Abstract

Decades of pairing peak flows of forested and harvested watersheds by equal chronology when evaluating the effects of forest harvesting on peak flows in paired watershed studies lately came under criticisms; and suggestions have been made to abandon the practice and pair by equal frequency instead. However, the stationarity assumption imposed by conventional frequency analyses complicates the use of frequency pairing because peak flows contain change-point and trend-shifting nonstationarities caused by continuous harvesting and forest regrowth. Here we introduce a new nonstationary frequency pairing method for evaluating harvesting effects by allowing the parameters of peak flow frequency distributions to change in time using physically based covariates.
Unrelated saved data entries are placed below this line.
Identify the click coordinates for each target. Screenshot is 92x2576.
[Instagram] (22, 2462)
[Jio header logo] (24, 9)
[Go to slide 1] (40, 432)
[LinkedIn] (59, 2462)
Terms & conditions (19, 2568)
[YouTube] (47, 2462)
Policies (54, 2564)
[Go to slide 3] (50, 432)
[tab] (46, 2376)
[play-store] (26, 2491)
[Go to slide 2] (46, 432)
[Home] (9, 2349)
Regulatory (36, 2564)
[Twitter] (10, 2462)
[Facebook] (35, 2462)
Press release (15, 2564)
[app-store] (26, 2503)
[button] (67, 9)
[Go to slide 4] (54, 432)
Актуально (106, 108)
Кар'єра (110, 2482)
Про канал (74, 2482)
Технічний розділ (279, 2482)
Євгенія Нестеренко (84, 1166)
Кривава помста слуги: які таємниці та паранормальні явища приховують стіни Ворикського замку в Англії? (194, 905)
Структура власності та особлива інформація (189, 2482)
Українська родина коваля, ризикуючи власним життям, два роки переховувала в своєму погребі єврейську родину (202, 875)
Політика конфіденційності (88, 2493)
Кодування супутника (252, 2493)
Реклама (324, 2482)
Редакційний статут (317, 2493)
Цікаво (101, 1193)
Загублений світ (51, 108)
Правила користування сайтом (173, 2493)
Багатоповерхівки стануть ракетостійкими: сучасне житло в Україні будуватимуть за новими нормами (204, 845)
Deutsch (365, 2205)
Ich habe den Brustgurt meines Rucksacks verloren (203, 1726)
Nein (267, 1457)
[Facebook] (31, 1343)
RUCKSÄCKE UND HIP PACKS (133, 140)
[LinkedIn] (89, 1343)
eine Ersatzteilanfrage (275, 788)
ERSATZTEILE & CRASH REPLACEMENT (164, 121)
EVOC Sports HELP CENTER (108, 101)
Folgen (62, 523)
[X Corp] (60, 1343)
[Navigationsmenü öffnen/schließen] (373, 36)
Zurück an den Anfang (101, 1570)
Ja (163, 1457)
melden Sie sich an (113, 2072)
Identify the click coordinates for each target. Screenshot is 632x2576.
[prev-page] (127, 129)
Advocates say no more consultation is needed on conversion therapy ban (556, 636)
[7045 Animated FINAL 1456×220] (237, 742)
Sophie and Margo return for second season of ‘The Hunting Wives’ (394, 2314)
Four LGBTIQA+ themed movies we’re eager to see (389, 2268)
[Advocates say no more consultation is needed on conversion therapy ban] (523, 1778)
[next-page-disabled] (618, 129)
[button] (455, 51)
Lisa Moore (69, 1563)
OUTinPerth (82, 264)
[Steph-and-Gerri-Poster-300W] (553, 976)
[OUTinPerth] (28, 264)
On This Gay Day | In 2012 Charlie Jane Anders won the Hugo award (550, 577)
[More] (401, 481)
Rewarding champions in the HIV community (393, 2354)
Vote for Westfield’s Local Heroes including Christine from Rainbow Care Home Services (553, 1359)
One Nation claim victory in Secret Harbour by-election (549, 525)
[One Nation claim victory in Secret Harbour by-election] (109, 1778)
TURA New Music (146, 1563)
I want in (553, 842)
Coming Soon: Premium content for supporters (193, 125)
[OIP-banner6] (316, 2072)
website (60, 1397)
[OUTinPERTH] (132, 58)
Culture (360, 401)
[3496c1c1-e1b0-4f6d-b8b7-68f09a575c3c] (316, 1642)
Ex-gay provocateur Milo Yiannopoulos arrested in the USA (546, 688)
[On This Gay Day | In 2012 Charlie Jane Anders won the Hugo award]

The method’s demonstration on a paired watershed study in the snow environment of British Columbia, Canada, reveals how both small (return periods < 10 years) and large (return periods > 10 years) peak flows are highly sensitive to harvesting within the critical mid-elevation south-exposed slopes of the watershed. Such outcomes challenge an age-old deterministic wisdom, but are consistent with the emerging probabilistic understanding of how forests affect peak flows. Advantages of the new method include: (i) bypassing the need for the calibration equation traditionally used in paired watershed studies, thereby eliminating some associated sources of uncertainty; (ii) making use of longer peak flow records by explicitly accounting for the physical causes of the nonstationarities, and thus more explicit inferences about the effects of harvesting on the larger peak flows; and (iii) allowing for the estimation of harvesting effects on peak flows at different points in time during the disturbance history of a watershed, thus providing a direct evaluation of the hydrologic recovery. This study falls within the newly emerging field of “attribution science” which uses a combination of observations and models to identify separately the factors that contribute to extremes. It paves the way to a wider range of applications, not just in the wider hydrology but also other geosciences.